» **TO DO**: The records below are to be duplicated exactly as they appear.

Dataset entries:

┏━━

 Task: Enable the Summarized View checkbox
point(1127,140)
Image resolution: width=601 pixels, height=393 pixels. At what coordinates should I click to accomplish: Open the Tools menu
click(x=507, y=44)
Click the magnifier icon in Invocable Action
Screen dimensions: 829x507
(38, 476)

┗━━

» **FINAL ANSWER**:
 Task: Enable the Summarized View checkbox
point(1127,140)
Image resolution: width=601 pixels, height=393 pixels. At what coordinates should I click to accomplish: Open the Tools menu
click(x=507, y=44)
Click the magnifier icon in Invocable Action
Screen dimensions: 829x507
(38, 476)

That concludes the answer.